Misguided Crew Size Legislation Risks Slowing Needed Freight Rail Growth
The Progressive Policy Institute (PPI) has previously opposed arbitrary, redundant, and costly regulations, and proposed the Regulatory Improvement Commission to eliminate them. Regulation plays a vital role in refereeing market competition, protecting public health and safety, and keeping powerful economic actors honest. But regulations must be more nimble and adaptable to catalyze growth in a fast-changing world.
For people skeptical that regulation inhibits innovation and productivity growth, here’s an example of a wrong-headed proposed rule that would put Washington in the business of micromanaging employment in the freight rail sector.
When the Rail Safety Improvement Act was passed following the 2008 Chatsworth train collision, it mandated freight railroads implement Positive Train Control (PTC). PTC is a nationwide system of newly developed technologies that constantly processes thousands of variables to avert human error, including train collisions and derailments. Its implementation came at a hefty price to the railroads, estimated to cost more than $10 billion by completion.
One of the benefits of PTC was that it would enable railroads to move from two-person to one-person crews at some point down the road, boosting productivity with no loss of safety.
However, lawmakers now appear eager to flip course as fears of automation and job loss loom large in public policy conversations. Earlier this year, the Safe Freight Act was introduced in the Senate, a companion bill to a bipartisan House proposal unveiled in 2017. The legislation would mandate the crew size of freight trains to include both a locomotive engineer and a train conductor. While the legislation will not pass before midterms, it is likely to be reintroduced next Congress.
These proposals would deny freight rail the productivity gains of the digital age despite the widespread embrace of automation for passenger vehicles and commercial trucks on highways. Labor productivity for rail transportation has risen only a modest 16 percent over the last decade, about the same as the lagging pace of productivity growth across the entire U.S. economy. Meanwhile, as shown in Figure 1, the price of railroad transportation has risen 77 percent since 2000, far outpacing inflation. Allowing the freight rail industry to digitize would jumpstart productivity growth and cut distribution costs for the energy, manufacturing, and construction sectors they serve.

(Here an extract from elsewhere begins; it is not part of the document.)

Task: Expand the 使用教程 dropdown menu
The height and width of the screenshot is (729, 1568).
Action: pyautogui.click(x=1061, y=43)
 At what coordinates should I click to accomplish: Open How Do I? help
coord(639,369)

What’s more, there is no evidence to suggest that one-person crews are less safe than two-person crews. Single-person crews are commonly used in other countries and the FRA acknowledges the “evidence…indicates that safety record of these foreign operations are acceptable.” In the U.S., crew sizes have steadily been reduced from the five-person crews of the 1970s to the current two-person crews, with accident rates falling more than 80 percent during that time. And passenger trains have safely used single-person crews for decades.
Railroad investment and technological advances have played a critical role in realizing safety gains over the last decade. Since 2008, freight railroads have spent $245.3 billion on capital expenditures like infrastructure and equipment. Ultrasound, ground-penetrating radar, smart sensors, analytics software, and data sharing have enabled railroads to proactively identify and fix track and equipment issues. As a result, railroad accidents are at a historic low, according to data from the FRA. As shown in the figure below, the total train accident rate dropped 42 percent from 2007 to 2017. Track-caused accidents have dropped 51 percent. And accidents caused by human error are down 41 percent.

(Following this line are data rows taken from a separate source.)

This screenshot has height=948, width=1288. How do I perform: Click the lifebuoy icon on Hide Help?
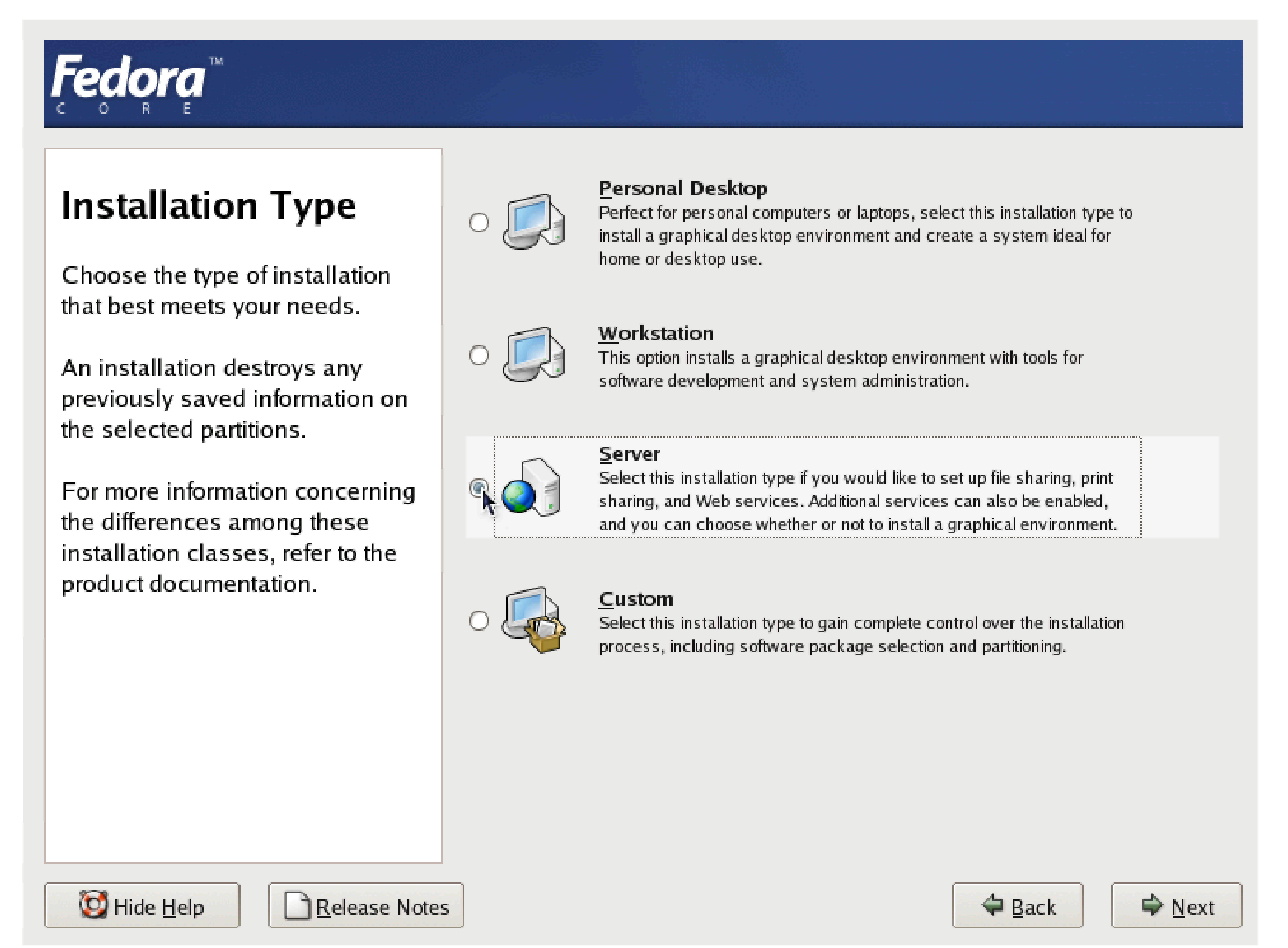click(93, 905)
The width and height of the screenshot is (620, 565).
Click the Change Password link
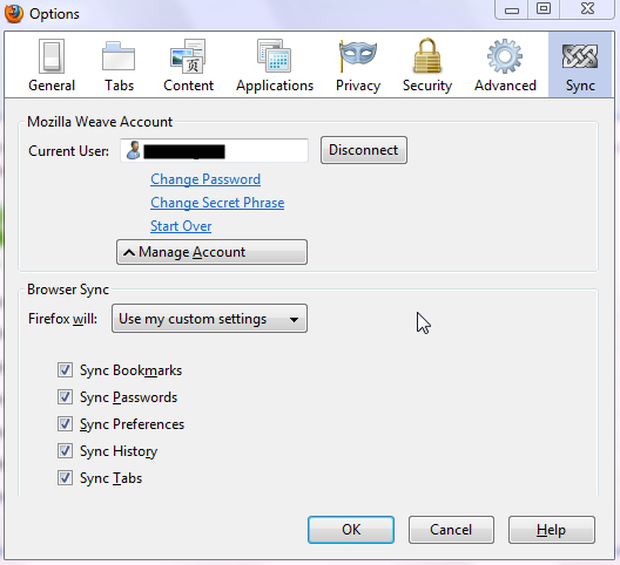[205, 179]
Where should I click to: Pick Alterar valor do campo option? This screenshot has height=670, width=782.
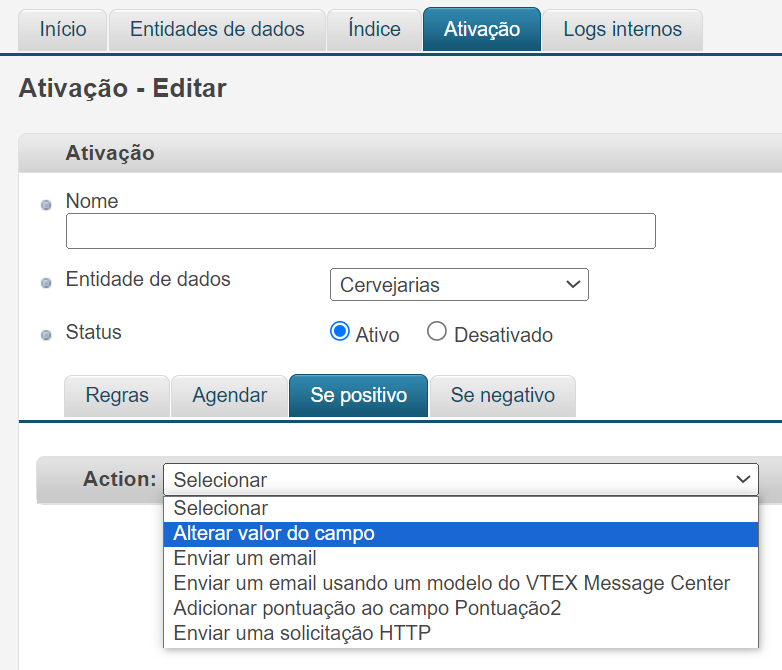click(274, 534)
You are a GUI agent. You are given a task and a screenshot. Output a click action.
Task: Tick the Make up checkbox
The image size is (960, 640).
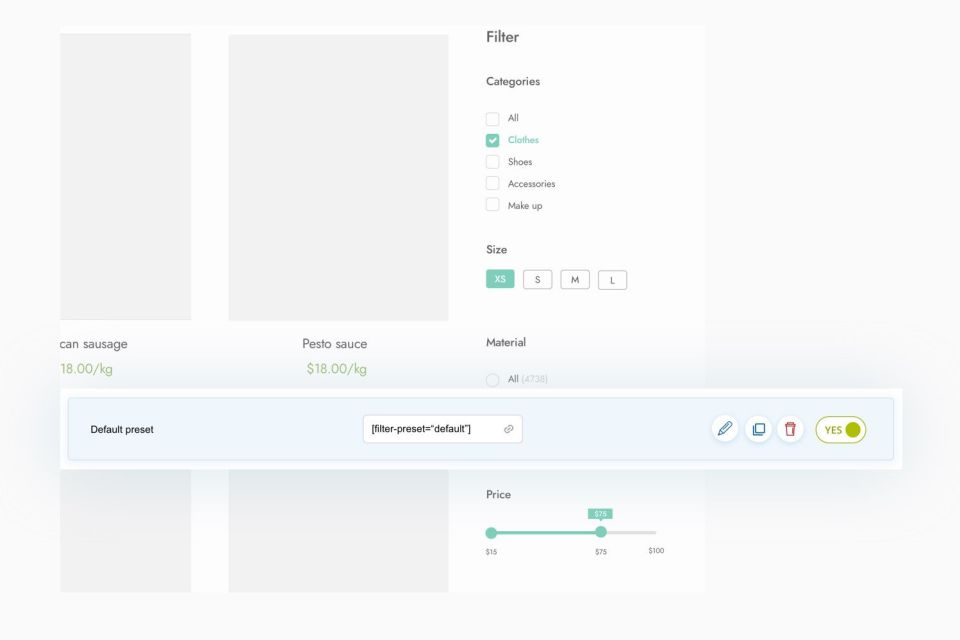pyautogui.click(x=492, y=205)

The implementation of PTC promises to further drop accident rates. According to forecasts from the Federal Highway Administration, total U.S. freight shipments will rise from 17.7 billion tons in 2016 to 24.2 billion tons in 2040, a 37 percent increase. Imposing crew size mandates on the freight rail industry would inefficiently divert resources from investing in safety, cutting costs for consumers, and improving and expanding America’s rail infrastructure. Rather, it would unnecessarily increase labor costs in the safest era ever of rail travel.